Comments and Suggestions for Authors

Comments for sensors-3526129-peer-review-v1

 

In this manuscript, there are some significance and novelty as follows.

1. It proposes a multi-range unit selection algorithm based on persistence graph for non-contact vital signs monitoring using FMCW radar. This method improves on the existing single-range unit selection method by being able to extract respiratory and heartbeat signals from multiple body parts at the same time, which improves the robustness and accuracy of vital signs monitoring.
2. The article applies the persistent homotopy algorithm in topological data analysis (TDA) to time series analysis, especially for the detection of non-smooth biomedical signals. This approach is novel in the field of biomedical signal processing and demonstrates the potential of TDA in processing complex biomedical data.
3. The study demonstrates the promising application of the method in sleep monitoring, in particular by improving the accuracy of respiration and heartbeat monitoring through multi-range cell selection. This is important for multiple applications in sleep medicine, such as the diagnosis of sleep apnea syndrome.
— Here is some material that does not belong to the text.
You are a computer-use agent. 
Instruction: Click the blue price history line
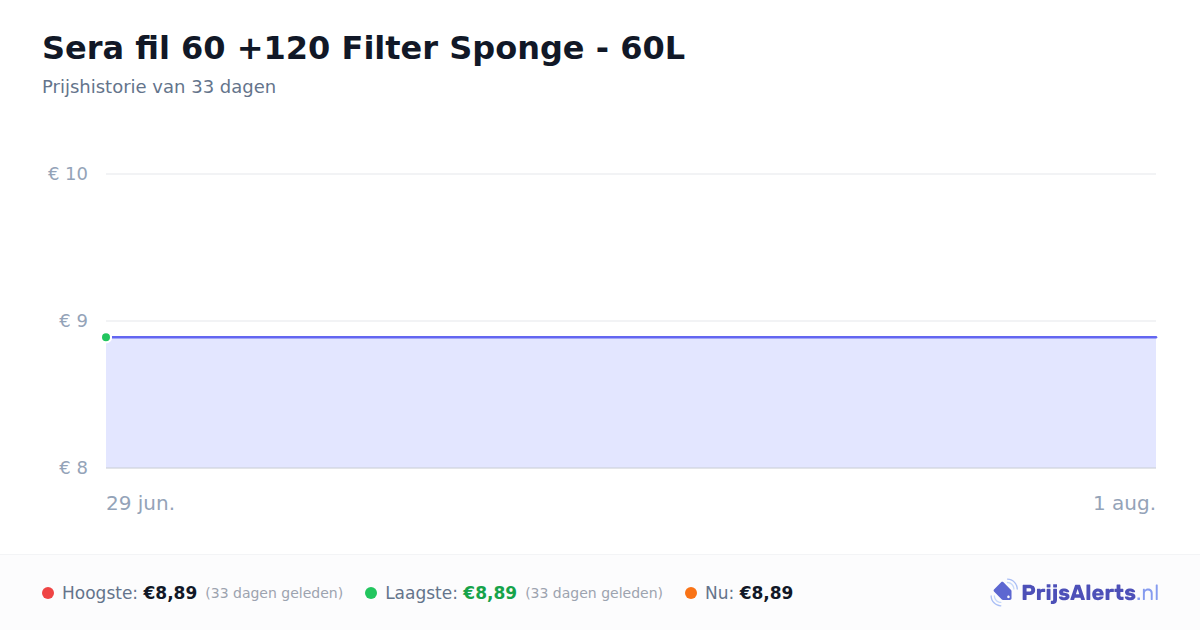pyautogui.click(x=631, y=337)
Therefore, there are some potential reasons for acceptance as follows.

4. The experimental results show a significant improvement in the accuracy of respiration and heartbeat monitoring using a multi-range unit selection method compared to a single-range unit selection method. This result has high clinical application value and can significantly improve the effectiveness of non-contact vital signs monitoring.
5. The multi-range unit selection algorithm based on persistence graph proposed in the article is highly innovative and demonstrates a high level of complexity and depth in its technical implementation, reflecting the authors' expertise in the field.
6. The method not only has the potential to be applied in sleep monitoring, but also can be extended to other fields that require non-contact vital signs monitoring, such as telemedicine, elderly care, etc. It has a wide range of application prospects.

However, there are still some potential reasons for rejection as follows.
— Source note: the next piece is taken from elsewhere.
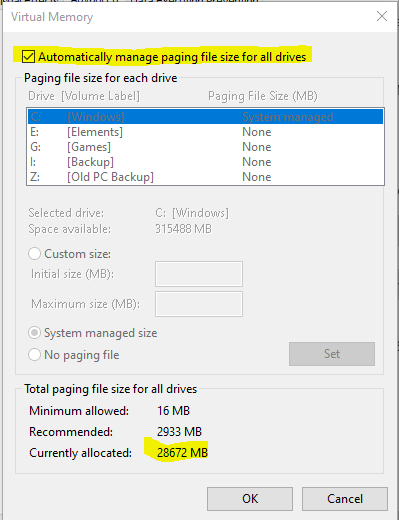Click the Recommended 2933 MB value

click(179, 432)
1. The study was validated using data from only 6 healthy participants, which is a very small sample size and may not be sufficient to fully validate the effectiveness and robustness of the method. Data from larger clinical trials may be more convincing.
2. Although the method has improved in accuracy, its complexity and computational cost may be high, and the practical application may face the problems of computational resources and real-time performance, which need to be further optimized and validated.
3. The article mainly compares the effects of single-range unit selection and multi-range unit selection methods, but lacks comparative experiments with other state-of-the-art methods, which can not fully demonstrate the relative advantages of the method.

In addition, there are some other suggestions for improvement as follows.

4. It is recommended that the effectiveness and robustness of the method be verified in larger-scale clinical trials, especially including participants of different ages, genders, and health statuses, in order to improve the generalizability and credibility of the results.
5. Further optimize the algorithms to reduce computational complexity and cost, and ensure real-time performance and operability in practical applications. At the same time, hardware acceleration techniques, such as GPU computing, can be considered to increase processing speed.
6. Introduce more comparative experiments, especially with other advanced non-contact vital signs monitoring methods, to comprehensively demonstrate the advantages and shortcomings of the method and enhance the persuasiveness and competitiveness of the research.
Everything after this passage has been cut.